- Opening Delimiter -

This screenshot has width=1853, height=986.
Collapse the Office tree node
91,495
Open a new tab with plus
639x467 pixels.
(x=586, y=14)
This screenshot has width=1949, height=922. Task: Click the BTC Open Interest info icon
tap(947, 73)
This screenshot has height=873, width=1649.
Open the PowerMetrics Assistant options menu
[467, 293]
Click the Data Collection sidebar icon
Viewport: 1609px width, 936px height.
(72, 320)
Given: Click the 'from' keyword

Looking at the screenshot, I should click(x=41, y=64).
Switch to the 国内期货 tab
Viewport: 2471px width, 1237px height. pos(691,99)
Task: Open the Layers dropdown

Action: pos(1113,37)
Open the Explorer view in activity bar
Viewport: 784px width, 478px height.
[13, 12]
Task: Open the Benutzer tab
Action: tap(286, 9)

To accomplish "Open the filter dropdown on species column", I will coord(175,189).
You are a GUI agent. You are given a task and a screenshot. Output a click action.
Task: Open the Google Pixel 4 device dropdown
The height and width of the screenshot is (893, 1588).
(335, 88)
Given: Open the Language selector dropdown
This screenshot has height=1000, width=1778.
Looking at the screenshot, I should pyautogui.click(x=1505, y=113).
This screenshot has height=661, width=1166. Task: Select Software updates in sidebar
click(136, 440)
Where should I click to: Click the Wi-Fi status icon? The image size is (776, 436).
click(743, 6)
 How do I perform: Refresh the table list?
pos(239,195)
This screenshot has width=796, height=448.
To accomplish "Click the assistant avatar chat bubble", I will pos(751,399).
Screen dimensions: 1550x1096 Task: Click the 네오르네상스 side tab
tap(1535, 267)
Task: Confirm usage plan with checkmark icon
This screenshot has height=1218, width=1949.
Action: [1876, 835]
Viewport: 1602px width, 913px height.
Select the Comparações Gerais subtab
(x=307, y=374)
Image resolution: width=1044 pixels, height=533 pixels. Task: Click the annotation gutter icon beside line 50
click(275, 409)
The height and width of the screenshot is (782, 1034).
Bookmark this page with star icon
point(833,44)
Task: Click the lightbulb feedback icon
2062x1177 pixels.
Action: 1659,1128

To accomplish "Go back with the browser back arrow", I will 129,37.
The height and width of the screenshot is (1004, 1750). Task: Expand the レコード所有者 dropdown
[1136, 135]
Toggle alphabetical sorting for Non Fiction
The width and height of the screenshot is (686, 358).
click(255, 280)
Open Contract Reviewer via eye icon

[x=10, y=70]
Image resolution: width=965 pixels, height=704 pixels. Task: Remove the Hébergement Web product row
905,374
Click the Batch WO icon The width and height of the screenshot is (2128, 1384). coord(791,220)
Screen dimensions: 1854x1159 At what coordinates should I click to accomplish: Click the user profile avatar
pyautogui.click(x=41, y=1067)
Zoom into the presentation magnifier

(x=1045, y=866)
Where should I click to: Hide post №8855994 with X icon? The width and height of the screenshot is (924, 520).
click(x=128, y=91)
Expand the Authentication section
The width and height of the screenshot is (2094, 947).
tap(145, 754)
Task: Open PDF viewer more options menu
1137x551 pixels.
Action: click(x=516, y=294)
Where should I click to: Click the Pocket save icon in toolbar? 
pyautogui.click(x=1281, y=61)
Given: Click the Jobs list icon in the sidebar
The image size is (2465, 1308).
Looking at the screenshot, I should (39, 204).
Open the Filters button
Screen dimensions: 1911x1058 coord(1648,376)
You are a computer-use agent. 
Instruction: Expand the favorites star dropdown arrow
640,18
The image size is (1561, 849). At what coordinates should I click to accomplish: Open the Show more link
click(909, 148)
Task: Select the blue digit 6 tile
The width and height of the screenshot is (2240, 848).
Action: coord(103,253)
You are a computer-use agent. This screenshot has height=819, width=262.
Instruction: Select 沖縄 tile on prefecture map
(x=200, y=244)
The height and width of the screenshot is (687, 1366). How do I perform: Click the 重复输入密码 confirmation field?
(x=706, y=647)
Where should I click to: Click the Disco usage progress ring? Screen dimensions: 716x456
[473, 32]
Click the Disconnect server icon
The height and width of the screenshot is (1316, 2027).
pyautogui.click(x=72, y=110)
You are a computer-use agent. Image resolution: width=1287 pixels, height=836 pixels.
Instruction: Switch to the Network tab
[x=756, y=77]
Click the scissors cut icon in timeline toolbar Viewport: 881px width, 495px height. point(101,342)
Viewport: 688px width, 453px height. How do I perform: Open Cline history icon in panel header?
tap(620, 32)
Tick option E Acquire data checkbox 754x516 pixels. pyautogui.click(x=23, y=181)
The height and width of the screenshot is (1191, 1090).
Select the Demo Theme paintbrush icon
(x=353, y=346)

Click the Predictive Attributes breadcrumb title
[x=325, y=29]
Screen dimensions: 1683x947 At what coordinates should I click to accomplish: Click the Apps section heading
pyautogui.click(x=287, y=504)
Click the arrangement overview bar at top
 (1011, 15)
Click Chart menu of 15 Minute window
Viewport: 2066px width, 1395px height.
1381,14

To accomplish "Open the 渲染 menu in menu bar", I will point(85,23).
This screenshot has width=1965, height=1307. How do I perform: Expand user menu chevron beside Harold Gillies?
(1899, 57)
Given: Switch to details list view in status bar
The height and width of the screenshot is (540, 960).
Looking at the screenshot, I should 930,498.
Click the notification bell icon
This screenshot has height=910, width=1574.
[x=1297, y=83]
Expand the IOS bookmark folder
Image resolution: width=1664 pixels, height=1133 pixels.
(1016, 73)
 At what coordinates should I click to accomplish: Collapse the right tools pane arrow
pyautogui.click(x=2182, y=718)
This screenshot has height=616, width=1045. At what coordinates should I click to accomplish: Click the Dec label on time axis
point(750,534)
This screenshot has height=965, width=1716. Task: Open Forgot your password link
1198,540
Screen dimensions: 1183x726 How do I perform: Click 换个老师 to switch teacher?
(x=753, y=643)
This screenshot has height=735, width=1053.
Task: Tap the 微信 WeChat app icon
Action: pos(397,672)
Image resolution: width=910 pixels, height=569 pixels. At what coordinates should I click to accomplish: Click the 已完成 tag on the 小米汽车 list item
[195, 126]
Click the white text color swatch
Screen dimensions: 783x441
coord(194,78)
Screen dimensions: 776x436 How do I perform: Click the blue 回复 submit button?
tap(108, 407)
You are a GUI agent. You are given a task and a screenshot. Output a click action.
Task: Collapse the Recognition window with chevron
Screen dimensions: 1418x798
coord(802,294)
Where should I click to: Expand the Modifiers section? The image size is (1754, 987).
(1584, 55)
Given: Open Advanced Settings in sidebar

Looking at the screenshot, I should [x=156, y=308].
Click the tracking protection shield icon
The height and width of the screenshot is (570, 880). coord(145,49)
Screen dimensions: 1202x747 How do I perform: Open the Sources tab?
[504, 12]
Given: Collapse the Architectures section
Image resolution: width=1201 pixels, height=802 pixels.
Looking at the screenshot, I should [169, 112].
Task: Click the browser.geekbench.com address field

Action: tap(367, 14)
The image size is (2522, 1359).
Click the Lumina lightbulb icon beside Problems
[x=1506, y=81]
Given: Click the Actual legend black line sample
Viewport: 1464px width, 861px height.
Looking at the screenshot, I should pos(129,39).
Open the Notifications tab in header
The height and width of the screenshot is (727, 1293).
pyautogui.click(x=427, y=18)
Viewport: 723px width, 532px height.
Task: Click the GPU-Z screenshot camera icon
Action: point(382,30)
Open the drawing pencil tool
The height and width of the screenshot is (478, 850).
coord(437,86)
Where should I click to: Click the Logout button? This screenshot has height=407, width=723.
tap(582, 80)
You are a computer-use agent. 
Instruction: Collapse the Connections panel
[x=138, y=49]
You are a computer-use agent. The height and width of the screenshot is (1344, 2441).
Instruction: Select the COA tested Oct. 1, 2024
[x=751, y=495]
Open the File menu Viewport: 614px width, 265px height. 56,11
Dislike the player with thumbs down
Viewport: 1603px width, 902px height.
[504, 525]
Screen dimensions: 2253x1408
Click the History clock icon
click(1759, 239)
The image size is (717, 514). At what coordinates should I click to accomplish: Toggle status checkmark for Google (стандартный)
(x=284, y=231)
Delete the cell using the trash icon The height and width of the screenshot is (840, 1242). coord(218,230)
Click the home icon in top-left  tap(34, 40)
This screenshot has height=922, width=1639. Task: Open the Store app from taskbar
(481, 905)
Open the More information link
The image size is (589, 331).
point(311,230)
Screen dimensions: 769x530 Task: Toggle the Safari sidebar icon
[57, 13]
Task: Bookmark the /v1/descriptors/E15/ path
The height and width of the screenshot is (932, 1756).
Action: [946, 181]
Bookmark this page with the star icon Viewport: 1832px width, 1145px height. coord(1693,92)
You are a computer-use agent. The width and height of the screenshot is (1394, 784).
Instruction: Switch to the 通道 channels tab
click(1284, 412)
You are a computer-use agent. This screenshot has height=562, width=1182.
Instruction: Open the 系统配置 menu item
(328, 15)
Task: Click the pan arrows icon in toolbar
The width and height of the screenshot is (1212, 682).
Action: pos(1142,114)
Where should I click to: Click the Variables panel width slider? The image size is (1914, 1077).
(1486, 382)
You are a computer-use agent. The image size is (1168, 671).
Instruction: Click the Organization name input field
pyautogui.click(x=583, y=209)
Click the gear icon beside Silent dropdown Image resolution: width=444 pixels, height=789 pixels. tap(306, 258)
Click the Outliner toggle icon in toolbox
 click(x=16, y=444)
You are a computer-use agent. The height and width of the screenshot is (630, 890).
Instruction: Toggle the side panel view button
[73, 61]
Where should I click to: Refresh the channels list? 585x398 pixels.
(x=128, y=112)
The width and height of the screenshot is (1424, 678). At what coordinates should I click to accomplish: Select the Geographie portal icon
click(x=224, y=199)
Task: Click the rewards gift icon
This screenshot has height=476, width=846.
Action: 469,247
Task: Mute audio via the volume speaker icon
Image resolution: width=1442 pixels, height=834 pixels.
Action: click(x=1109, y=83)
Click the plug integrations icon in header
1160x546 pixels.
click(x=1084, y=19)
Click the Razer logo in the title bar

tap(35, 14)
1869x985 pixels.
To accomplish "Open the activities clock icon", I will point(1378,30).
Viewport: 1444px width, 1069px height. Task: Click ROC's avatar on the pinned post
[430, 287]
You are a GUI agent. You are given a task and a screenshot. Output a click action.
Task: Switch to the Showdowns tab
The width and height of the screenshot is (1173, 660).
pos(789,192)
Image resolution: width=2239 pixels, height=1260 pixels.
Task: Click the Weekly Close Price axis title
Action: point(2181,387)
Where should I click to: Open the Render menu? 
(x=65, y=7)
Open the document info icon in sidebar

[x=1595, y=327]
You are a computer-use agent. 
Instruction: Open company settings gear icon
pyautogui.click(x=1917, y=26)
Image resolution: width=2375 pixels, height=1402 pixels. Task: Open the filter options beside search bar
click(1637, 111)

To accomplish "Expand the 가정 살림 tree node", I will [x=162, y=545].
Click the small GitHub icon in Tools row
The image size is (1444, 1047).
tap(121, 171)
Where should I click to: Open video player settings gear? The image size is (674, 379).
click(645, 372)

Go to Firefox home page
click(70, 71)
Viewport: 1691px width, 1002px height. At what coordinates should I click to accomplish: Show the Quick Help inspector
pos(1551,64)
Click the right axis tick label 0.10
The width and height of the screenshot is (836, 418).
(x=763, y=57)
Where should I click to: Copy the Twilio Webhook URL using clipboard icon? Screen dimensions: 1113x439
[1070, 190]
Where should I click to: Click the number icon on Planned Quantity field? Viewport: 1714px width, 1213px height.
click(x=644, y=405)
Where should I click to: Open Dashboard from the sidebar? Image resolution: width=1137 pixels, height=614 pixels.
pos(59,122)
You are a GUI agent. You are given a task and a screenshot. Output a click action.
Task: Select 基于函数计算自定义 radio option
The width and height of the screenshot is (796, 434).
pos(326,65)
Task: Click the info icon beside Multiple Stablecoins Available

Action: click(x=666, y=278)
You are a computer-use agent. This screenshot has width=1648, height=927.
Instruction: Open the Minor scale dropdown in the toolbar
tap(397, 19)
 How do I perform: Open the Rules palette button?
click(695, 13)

- Closing Delimiter -

• WHAT THE TASK REQUIRES: Starting at the line that has "Given: Collapse the Architectures section" and ending at the line that has "Given: Click the Actual", please write out the lines above exactly, leaving out all others.

• TASK RESPONSE:
Given: Collapse the Architectures section
Image resolution: width=1201 pixels, height=802 pixels.
Looking at the screenshot, I should [169, 112].
Task: Click the browser.geekbench.com address field

Action: tap(367, 14)
The image size is (2522, 1359).
Click the Lumina lightbulb icon beside Problems
[x=1506, y=81]
Given: Click the Actual legend black line sample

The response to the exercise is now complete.